Yes, I enjoy working out and have successful built a bit of muscle from the age of 40 to my present age of nearly 53 and so far it hasn't gone "dimpled and cauliflower-like." lol
In fact I get slightly better looking each year, obviously I cant look like this forever but I'll certainly be looking better than 99.9 % of guys that don't workout whatever age I am.

BTW, I play the Treble Recorder and not homosexual!


----------



## Lukecash12 (Sep 21, 2009)

As a Western fad? Often childish, and pointless. As a cultural observation? It's an art form. I happen to have some myself. To have another way to observe and appreciate different people and concepts from the past, is an intriguing option. And it sparks some fascinating conversations. So far, I've had several symbols done, mostly Christian symbols, such as the fish symbol I have on my left foot.


----------



## moody (Nov 5, 2011)

Perfectly dreadful and in most cases they are a substitute for personality and are a desperate attempt to draw attention as a confidence boost. (Not in Lukecash's case I'm sure).


----------



## Ravndal (Jun 8, 2012)

ooh moody. always pleasant to read your posts. you seem like such a great guy! its safe to say that your not one of those elderly people who gets more and more sour by the years.

OT:

i like tats


----------



## LordBlackudder (Nov 13, 2010)

it looks like you have a mental disorder and like to draw on yourself.

i like the ones where it used to say something but now they're so fat its a new word.


----------



## Meaghan (Jul 31, 2010)

I know a lot of people who have tattoos representing something that is personally meaningful to them and that they are not likely to "outgrow," such as life-changing experiences or people they loved who are dead (my dead friend's mom has a tattoo in honor of her son). Plenty of these people are middle-aged or older folks who do not regret their tattoos in the least. They do not see markings in memory of the dead as morbid and constant reminders of loss, but do see the act of getting them as a catharsis that helped them move on and the act of wearing their love on their bodies as a positive thing. Another friend's mom has a large and elaborate tattoo with fairies and flowers and stuff all representing the various members of her (living) family. I think it is a bit gaudy, but it makes her happy, represents something important to her, and was well thought-out, so more power to her. I think (and have observed) that tattoos people put a lot of consideration into can be good things for them. Besides, I am not interested in condemning what other people put on their bodies. It seems kind of childish to me, like fashion gossip.

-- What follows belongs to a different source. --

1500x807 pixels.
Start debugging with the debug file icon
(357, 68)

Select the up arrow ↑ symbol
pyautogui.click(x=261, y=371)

I am considering getting a treble and bass clef tattooed above my ankle. They are simple and beautiful symbols, and represent my love of music, which is something I am unlikely to consider foolish when I am old.


----------



## Guest (Nov 4, 2012)

Yikes! I have four. This H.R. Giger-inspired treble clef is my favorite:









It's on the upper part of my left arm--curves a tiny bit onto my shoulder.


----------



## neoshredder (Nov 7, 2011)

Btw I'm not a fan of gangsta tattoos. But there are so many ideas you can come with. To dismiss all tattoos is a bit extreme imo.


----------



## BurningDesire (Jul 15, 2012)

I think they often look really cool :3 But I'm too much of a wimp to ever get one XD same reason I avoid piercings.


----------



## BurningDesire (Jul 15, 2012)

Kontrapunctus said:


> Yikes! I have four. This H.R. Giger-inspired treble clef is my favorite:
> 
> View attachment 9506
> 
> ...


Dude... somebody should ocmpose something with a graphic score using symbols that look like that mutated clef X3


----------



## BurningDesire (Jul 15, 2012)

Also, not very nice to say mean things and make all kinds of ignorant, shallow judgments about folks just for one thing that doesn't harm anybody else. Do you folks like it when people assume you're elitist or snobbish JUST because you like to listen to classical music? hmmmmm? Assuming things through stereotypes and prejudices is not very becoming.


----------



## neoshredder (Nov 7, 2011)

BurningDesire said:


> Also, not very nice to say mean things and make all kinds of ignorant, shallow judgments about folks just for one thing that doesn't harm anybody else. Do you folks like it when people assume you're elitist or snobbish JUST because you like to listen to classical music? hmmmmm? Assuming things through stereotypes and prejudices is not very becoming.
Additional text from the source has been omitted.